EXERCISE DESCRIPTION:
In the records below, find the line containing "This screenshot has height=419, width=1796." and the line containing "Image resolution: width=1024". Give again exactly those lines and every line between them, omitting the pictures.

Pixel coordinate grounding data
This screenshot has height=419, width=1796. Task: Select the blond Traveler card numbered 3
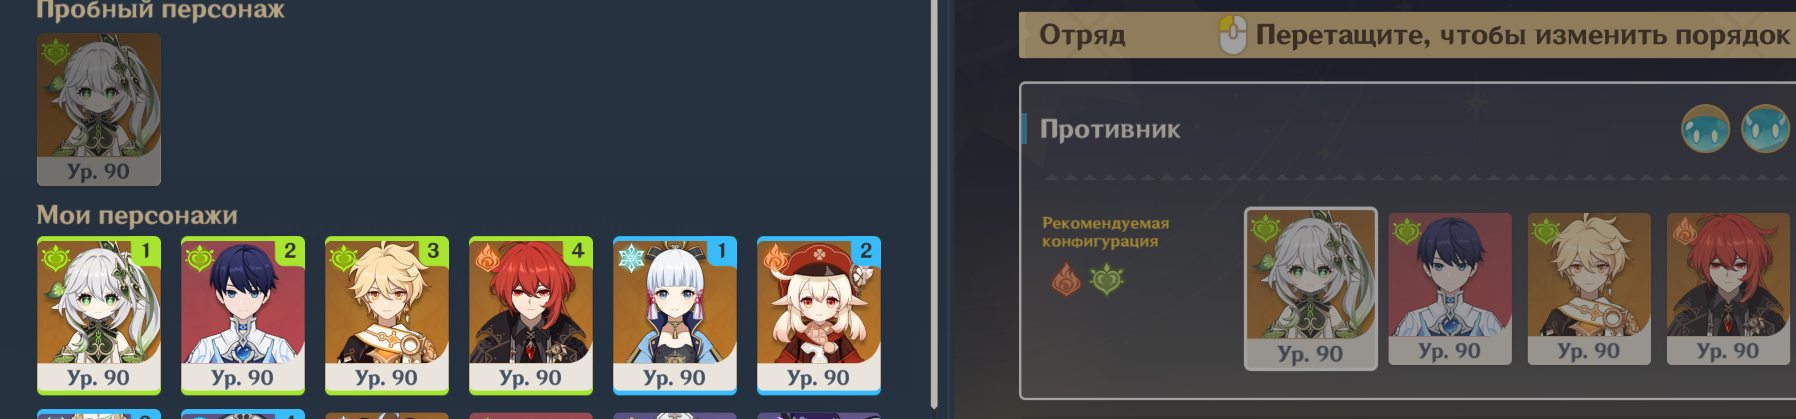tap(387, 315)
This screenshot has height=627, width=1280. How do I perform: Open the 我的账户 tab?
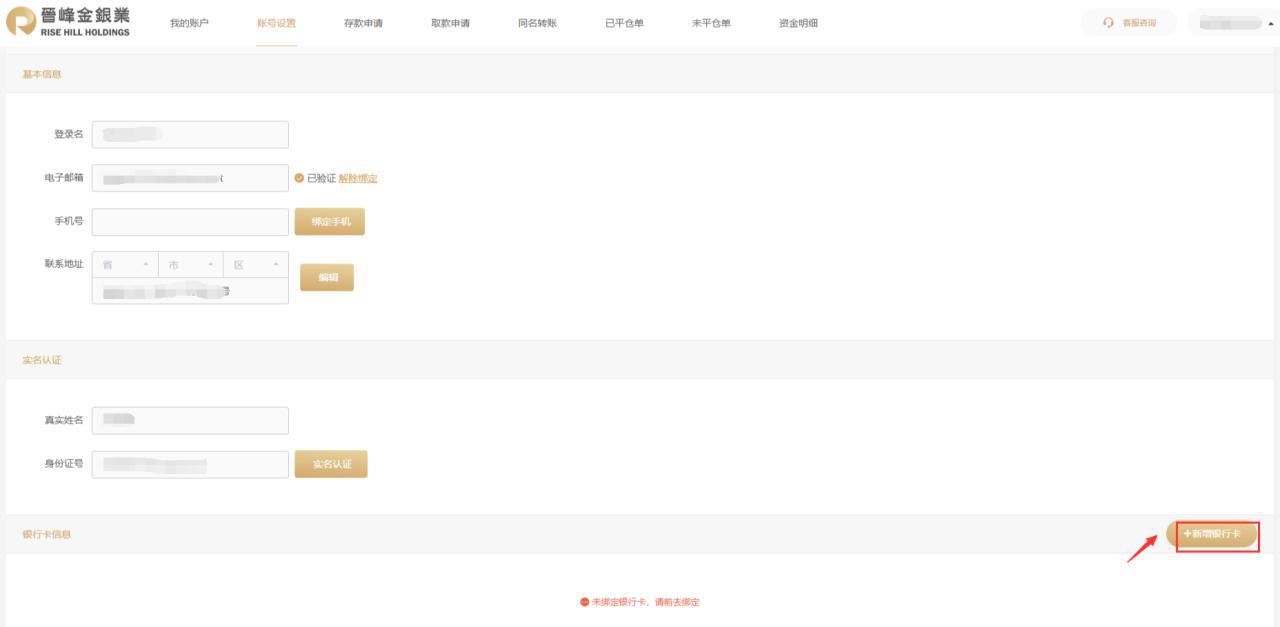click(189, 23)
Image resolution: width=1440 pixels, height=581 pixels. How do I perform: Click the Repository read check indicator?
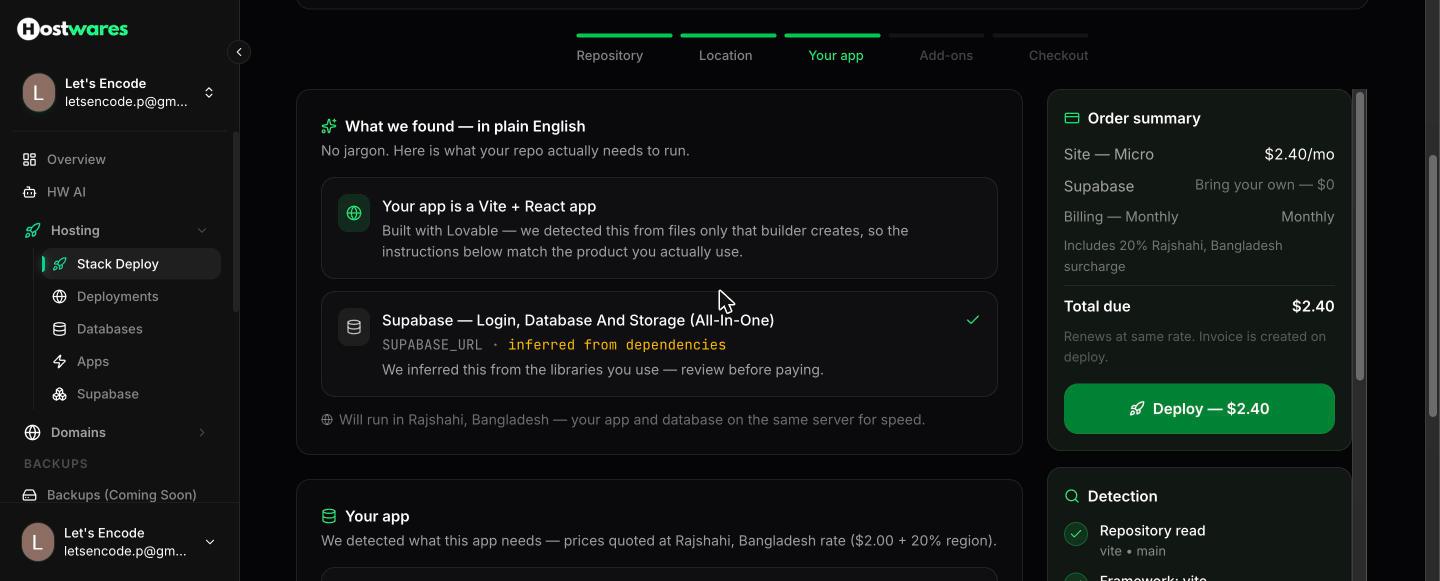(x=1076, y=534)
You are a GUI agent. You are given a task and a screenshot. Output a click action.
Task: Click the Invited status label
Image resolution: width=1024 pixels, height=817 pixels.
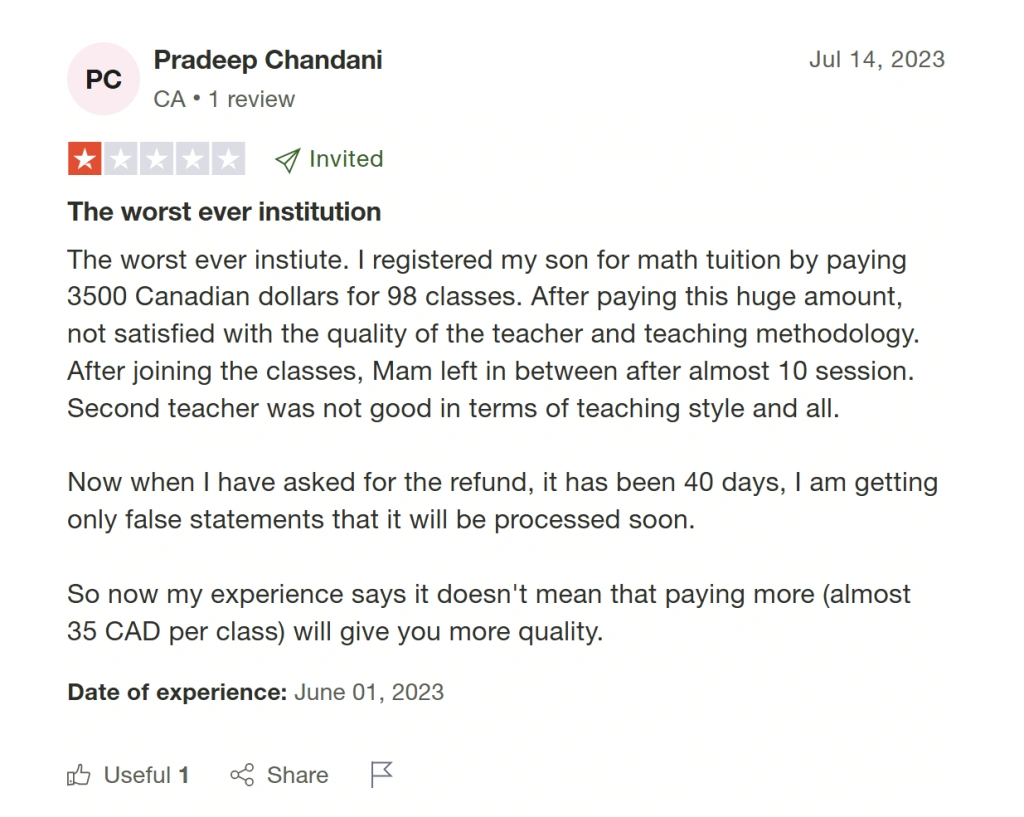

* * *

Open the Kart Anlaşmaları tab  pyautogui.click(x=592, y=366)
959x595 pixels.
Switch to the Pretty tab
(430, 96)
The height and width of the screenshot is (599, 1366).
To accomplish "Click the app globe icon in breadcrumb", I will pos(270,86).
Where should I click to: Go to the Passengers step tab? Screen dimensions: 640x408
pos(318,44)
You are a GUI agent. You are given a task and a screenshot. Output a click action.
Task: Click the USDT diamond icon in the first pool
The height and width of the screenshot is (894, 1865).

...

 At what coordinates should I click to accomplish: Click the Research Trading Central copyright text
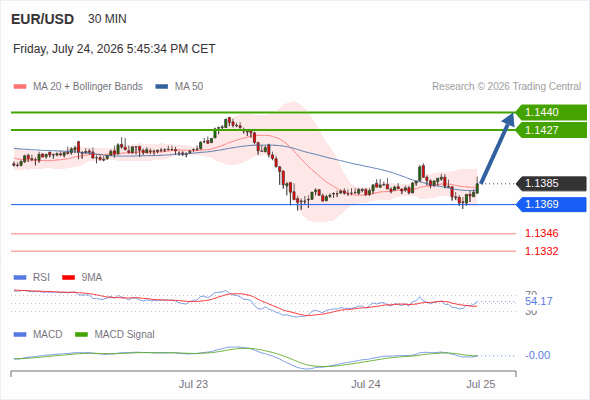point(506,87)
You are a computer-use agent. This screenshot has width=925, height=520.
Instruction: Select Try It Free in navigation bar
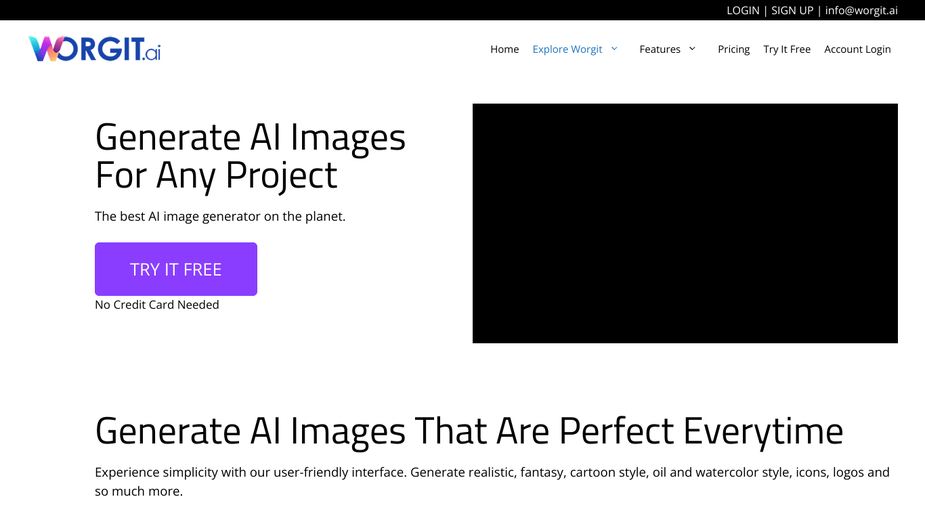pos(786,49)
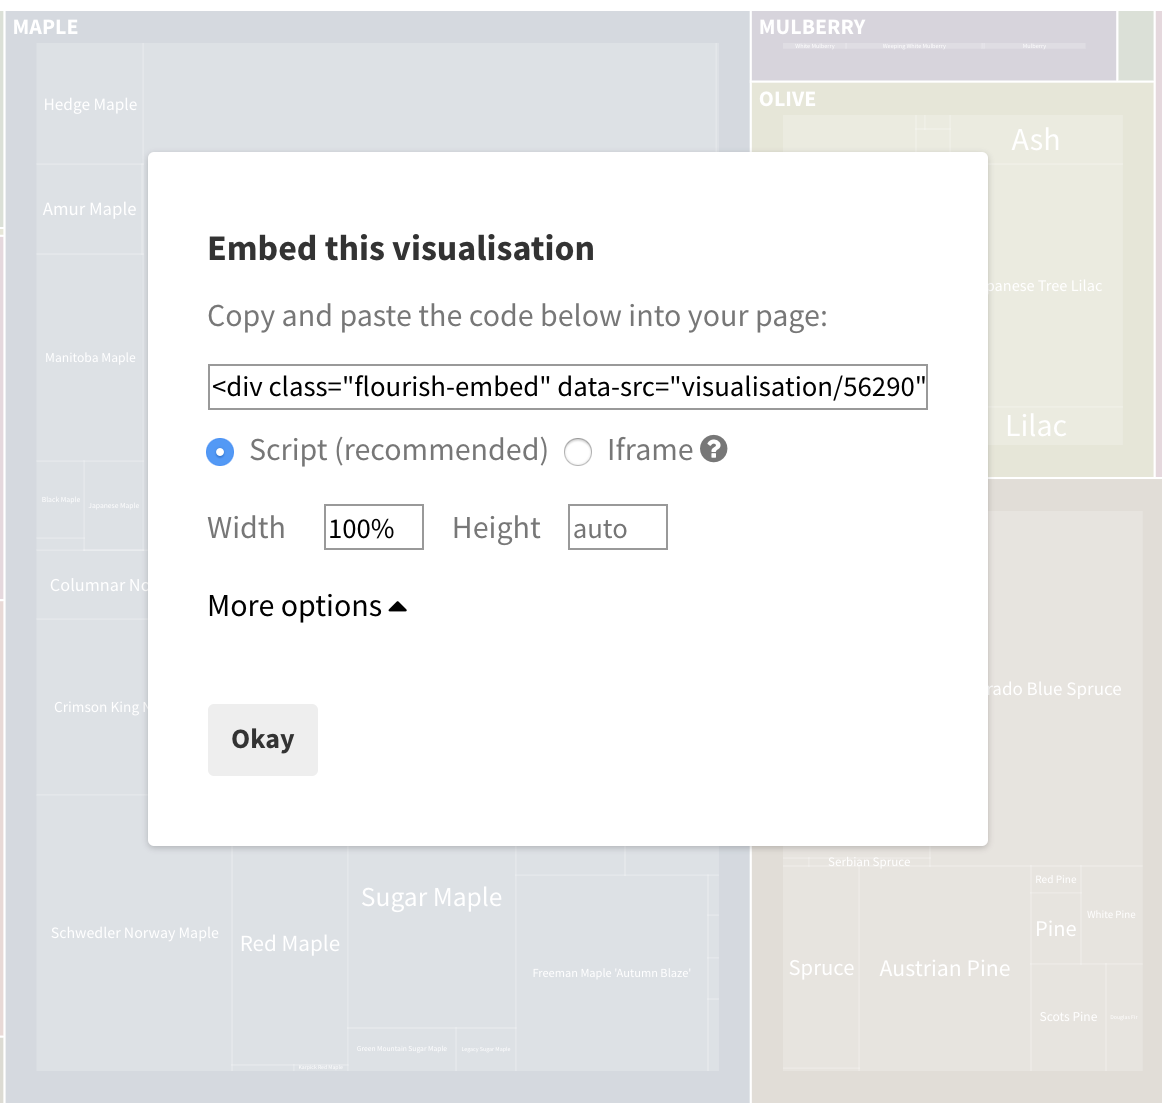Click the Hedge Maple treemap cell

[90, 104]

EXERCISE RESULT:
This screenshot has height=419, width=1796. Task: Select the blond Traveler card numbered 3
tap(387, 315)
This screenshot has height=627, width=1280. How do I perform: Open the 我的账户 tab?
click(189, 23)
Image resolution: width=1440 pixels, height=581 pixels. How do I perform: Click the Repository read check indicator?
(x=1076, y=534)
You are a GUI agent. You are given a task and a screenshot. Output a click action.
Task: Click the Invited status label
Image resolution: width=1024 pixels, height=817 pixels.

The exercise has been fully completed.